Task directions — Reproduce the stretch of the spandex passage from "Brand names for" through "at the time.", switching "synthetic" to "man-made" wherever it occurs.

Spandex, Lycra, or elastane is a synthetic fiber known for its exceptional elasticity. It is a polyether-polyurea copolymer that was invented in 1958 by chemist Joseph Shivers at DuPont's Benger Laboratory in Waynesboro, Virginia, US. 

The generic name "spandex", which is an anagram of the word "expands", is the preferred name in North America. In continental Europe, it is referred to by variants of "elastane", including  (France),  (Germany, Sweden),  (Spain),  (Italy), and  (Netherlands); and in the UK, Ireland, Portugal, Spain, Latin America, Australia, and New Zealand, it is primarily known as "Lycra".

Brand names for spandex include Lycra (made by The Lycra Company, previously a division of DuPont Textiles and Interiors), Elaspan (The Lycra Company), Acepora (Taekwang Group), Creora (Hyosung), INVIYA (Indorama Corporation), ROICA and Dorlastan (Asahi Kasei), Linel (Fillattice), and ESPA (Toyobo).

History 
In the post-World War II era, DuPont Textiles Fibers Department, formed in 1952, became the most profitable division of DuPont, dominating the synthetic fiber market worldwide. At this time, women began to emerge as a significant group of consumers because of their need for underwear and hosiery. After conducting market research to find out what women wanted from textiles, DuPont began developing fibers to meet such needs—including a better fiber for women's girdles, which were commonly made of rubber at the time. 

By the 1930s, DuPont became interested in developing a synthetic elastic fiber. DuPont made its first breakthrough in the early 1950s when chemist Joseph C. Shivers used an intermediate substance to modify Dacron polyester, producing a stretchy fiber that could withstand high temperatures. Determined to find a fiber to replace rubber in garments, after nearly a decade of research, Shivers perfected the fiber in 1958 at DuPont's Benger Laboratory in Waynesboro, Virginia. Moreover, the nature of spandex allowed it to be incorporated into other garments besides girdles and undergarments.

Lycra brand 
To distinguish its brand of spandex fiber, DuPont chose the trade name Lycra (originally called Fiber K). DuPont launched an extensive publicity campaign for its Lycra brand, taking advertisements and full-page ads in top women's magazines such as Vogue, Glamour, Harper's Bazaar, Mademoiselle, McCall's, Ladies' Home Journal, and Good Housekeeping. Audrey Hepburn helped catapult the brand on and off-screen during this time; models and actresses like Joan Collins and Ann-Margret followed Hepburn's aesthetic by posing in Lycra clothing for photo shoots and magazine covers.

Source excerpt —
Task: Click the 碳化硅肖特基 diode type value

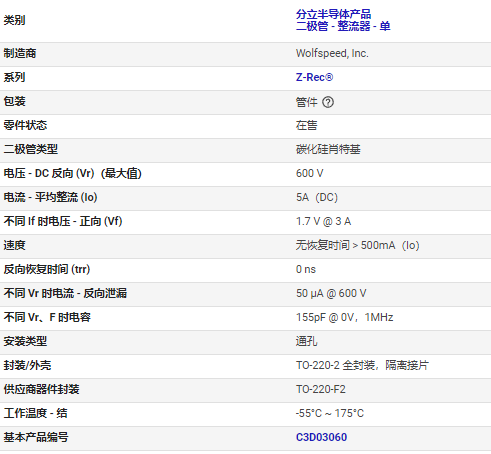Action: tap(328, 149)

Complete response —
Brand names for spandex include Lycra (made by The Lycra Company, previously a division of DuPont Textiles and Interiors), Elaspan (The Lycra Company), Acepora (Taekwang Group), Creora (Hyosung), INVIYA (Indorama Corporation), ROICA and Dorlastan (Asahi Kasei), Linel (Fillattice), and ESPA (Toyobo).

History 
In the post-World War II era, DuPont Textiles Fibers Department, formed in 1952, became the most profitable division of DuPont, dominating the man-made fiber market worldwide. At this time, women began to emerge as a significant group of consumers because of their need for underwear and hosiery. After conducting market research to find out what women wanted from textiles, DuPont began developing fibers to meet such needs—including a better fiber for women's girdles, which were commonly made of rubber at the time.